1. KUHN, Thomas. A Estrutura das Revoluções Científicas. 5. ed. Chicago: Perspectiva, 1962. p.
20.
2. Ibid. loc. cit.
3. Ibid. p. 21
4. Ibid. p. 13
Dentro de cada paradigma, delimitado no tempo, os cientistas operam a chamada
“ciência normal”, na qual diversos pesquisadores desenvolvem e aprimoram o modelo
vigente de maneira contínua. Porém, em algum momento, surge algum tipo de
observação ou fato que põe em cheque exatamente os pressupostos e compromissos
que sustentam o paradigma em vigor. Apesar de normalmente enfrentar certa
resistência, essa novidade acaba por atacar essas bases conceituais da ciência normal:
isso é uma Revolução científica. Como toda boa revolução, elas momentos de alta
instabilidade e incerteza, no qual o arcabouço e a rede teóricos de uma ciência tem de
ser repensados e reestruturados. “O mundo do cientista é tanto qualitativamente
transformado quanto quantitativamente enriquecido”5 durante esses períodos da história
dessa ciência: mais aspectos do mundo abordados, porém com pressupostos e preceitos
diferentes dos anteriores e não menos arbitrários. Depois de uma Revolução científica,
é possível voltar a fazer ciência normal.

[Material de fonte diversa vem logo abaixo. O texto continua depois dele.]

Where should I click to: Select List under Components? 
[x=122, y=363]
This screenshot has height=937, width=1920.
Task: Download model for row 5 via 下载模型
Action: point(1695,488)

Essa teoria parece muito adequada para a descrição da história da biologia, que, sendo
uma ciência principalmente empírica e retrodictiva, é muito moldada pelas visões de
mundo e crenças compartilhadas pelos cientistas. Apesar de Kuhn em seu livro,
descrever principalmente as revoluções na ciência físico-química, com os nomes de
Copérnico, Newton, Lavoisier e Einstein, outros estudiosos, como Michel Foucault,
descreveram descontinuidades parecidas durante a história da biologia. Em seu livro, As
Palavras e As Coisas6, ele desenvolve que, no fim do século XVIII, os historiadores
naturais passaram a observar os seres naturais sob a lente da Vida, conceito que é
caracterizado ainda hoje pelo seu funcionamento próprio e interno e pela sua definição
vaga, mas que mesmo assim entremeia toda a ciência biológica desde então. Só a partir
dessa quebra de paradigma foi possível descrever os caráteres específicos dos seres
vivos, como por exemplo a Fisiologia em Cuvier e a Evolução em Darwin. Foi um
momento no qual todos os pesquisadores na área tiveram que repensar seus preceitos
mais profundos, mudando profundamente as características dessa ciência. Tendo essa
análise em vista, faz sentido dizer que a análise de Thomas Kuhn pode explicar bem a
história das ciências e, mais especificamente, o surgimento da biologia.

5. Ibid. p. 27
6. FOUCAULT, Michel. As Palavras e as Coisas: Uma arqueologia das ciências humanas. 10. ed.
Paris: Martins Fontes, 1966. p. 310-319 (principalmente).